Cela ne veut pas dire que les entreprises doivent rester les bras croisés. L’ANSSI a créé un portail, Mon espace NIS2, qui répond à beaucoup d’interrogations et donne des recommandations. Les entreprises peuvent déjà mettre en place des mesures, poser les fondations en attendant la loi.
Quelles conséquences ce retard peut-il avoir pour les entreprises, notamment celles qui attendent des précisions réglementaires pour se mettre en conformité ?
D. N. : Aujourd’hui, il n’y aura pas de conséquences directes tant que la loi n’est pas sortie. Les entreprises seront divisées en deux catégories : entités essentielles et entités importantes, selon des critères précisés par la loi. Il y aura un volet sanctions, mais ce n’est pas le but. L’essentiel est d’engager une démarche : définir des ressources, nommer des responsables, mettre en place des mesures. Beaucoup d’entreprises ont déjà commencé à renforcer leur cybersécurité, mais il reste énormément à faire. La NIS2 élargit considérablement le champ des entités concernées.
Justement, quelles sont les principales nouveautés et obligations auxquelles les entreprises doivent se préparer ?

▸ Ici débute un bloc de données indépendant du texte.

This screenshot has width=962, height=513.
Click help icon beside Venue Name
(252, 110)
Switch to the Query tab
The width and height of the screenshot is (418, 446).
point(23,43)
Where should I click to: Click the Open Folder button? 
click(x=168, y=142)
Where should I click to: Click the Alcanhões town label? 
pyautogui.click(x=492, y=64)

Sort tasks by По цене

D. N. : La première directive NIS n’a pas eu les effets attendus. NIS2 élargit le périmètre et oblige les entreprises à élever leur niveau de cybersécurité. Cela peut être vu comme une contrainte, mais je préfère parler d’opportunité. On peut faire le parallèle avec le RGPD : vécu comme une contrainte au départ, aujourd’hui il est bien intégré. La CNIL sort parfois le volet sanction, mais globalement, toutes les entreprises se sont mises en conformité. Je prévois la même trajectoire pour NIS2. Ce sera progressif, étape par étape. L’important est de montrer qu’une démarche est engagée.
Pensez-vous que les entreprises françaises sont prêtes à appliquer ces nouvelles exigences ?

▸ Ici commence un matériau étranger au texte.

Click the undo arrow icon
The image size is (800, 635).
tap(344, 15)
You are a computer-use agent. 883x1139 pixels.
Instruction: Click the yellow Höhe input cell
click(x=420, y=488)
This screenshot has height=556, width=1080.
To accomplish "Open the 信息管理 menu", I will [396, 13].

D. N. : Pas forcément. Nous le voyons dans les événements et formations que nous organisons : beaucoup de questions, beaucoup d’intérêt. Mais tout le monde attend de voir ce qui sortira réellement du texte final et surtout comment l’ANSSI le traduira en mesures techniques. Il y a toujours un volet juridique et un volet technique. L’ANSSI dira concrètement : voilà les entreprises concernées, voilà les mesures à mettre en place, voilà les procédures à suivre.

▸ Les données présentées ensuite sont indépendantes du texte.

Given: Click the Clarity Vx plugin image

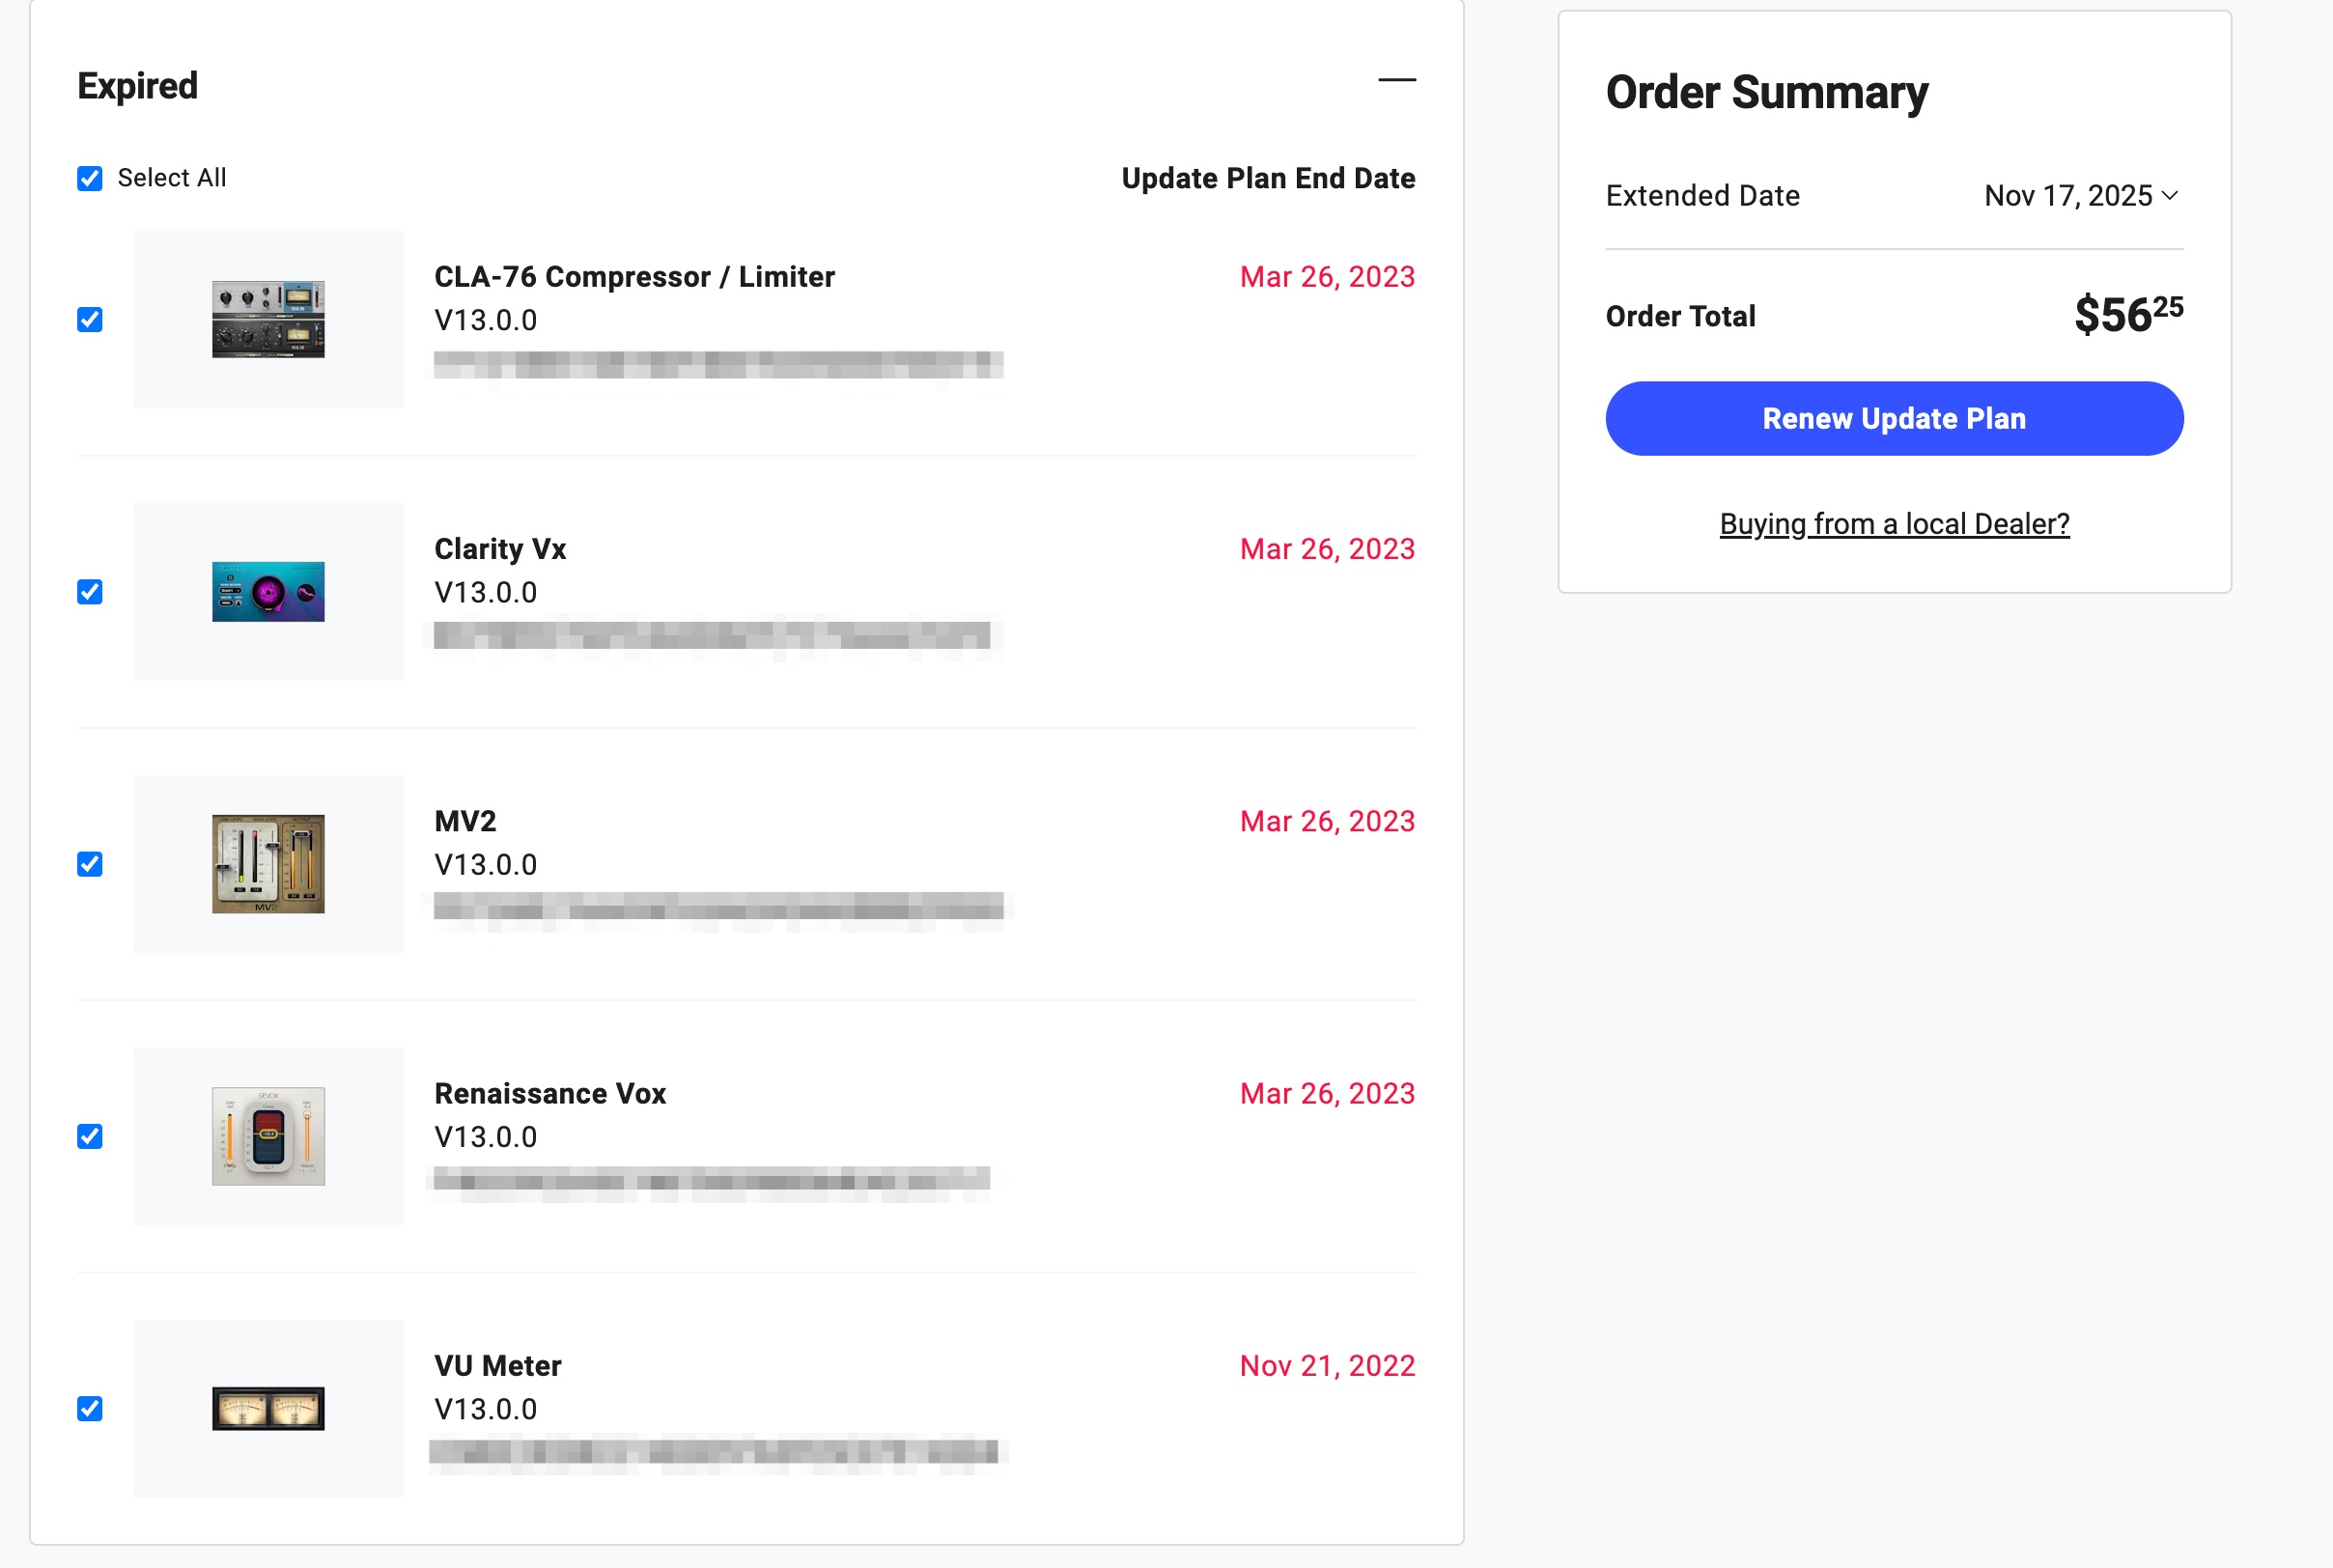Looking at the screenshot, I should (268, 591).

Un gros volet porte aussi sur la chaîne d’approvisionnement. En tant que fournisseur d’équipements (caméras, contrôle d’accès, radars, etc.), nous avons un rôle à jouer. Nous expliquons à nos partenaires et clients toutes les mesures de cybersécurité intégrées dans nos solutions.
Concrètement, qu’est-ce que vous proposez pour accompagner les entreprises ?
D. N. : Dans tous nos produits, nous intégrons la cybersécurité dès la conception (security by design). Nos solutions sont sécurisées par défaut, dès leur mise en œuvre, avec un certain niveau garanti. Ensuite, selon l’usage, ce niveau peut être renforcé.
Nous formons aussi nos partenaires et clients. Par exemple, la semaine prochaine, nous organisons à Bagneux une matinée dédiée à la cybersécurité, pour montrer comment nos solutions permettent aux entreprises de répondre aux exigences de NIS2.
Au-delà de l’obligation légale, en quoi NIS2 peut-elle améliorer la résilience globale des organisations ?
D. N. : En obligeant les entreprises à se conformer, on les pousse à renforcer leur cybersécurité. La perfection n’existe pas, mais on peut sans cesse améliorer. La résilience, c’est la capacité à faire face : avoir des sauvegardes, tester des procédures, faire des exercices. Comme on fait des exercices incendie, il faudra de plus en plus d’exercices cybersécurité.
Enfin, quelles tendances voyez-vous émerger dans la cybersécurité européenne ?
D. N. : Tout le monde dit que c’est important, mais il y a des disparités. On voit des équipements non mis à jour, des systèmes obsolètes encore utilisés. Le maintien en condition de cybersécurité est essentiel : faire évoluer les systèmes, appliquer les mises à jour, assurer une veille sur les vulnérabilités.